(Stored records)
■ ■ ■ ■ ■

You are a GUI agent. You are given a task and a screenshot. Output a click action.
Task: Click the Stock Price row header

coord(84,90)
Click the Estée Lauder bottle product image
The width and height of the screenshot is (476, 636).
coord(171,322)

■ ■ ■ ■ ■

_ACTIVITY_
Nothing should be omitted or altered. Retype the records exactly.

_RESULT OF THIS EXERCISE_
You are a GUI agent. You are given a task and a screenshot. Output a click action.
Task: Click the Stock Price row header

coord(84,90)
Click the Estée Lauder bottle product image
The width and height of the screenshot is (476, 636).
coord(171,322)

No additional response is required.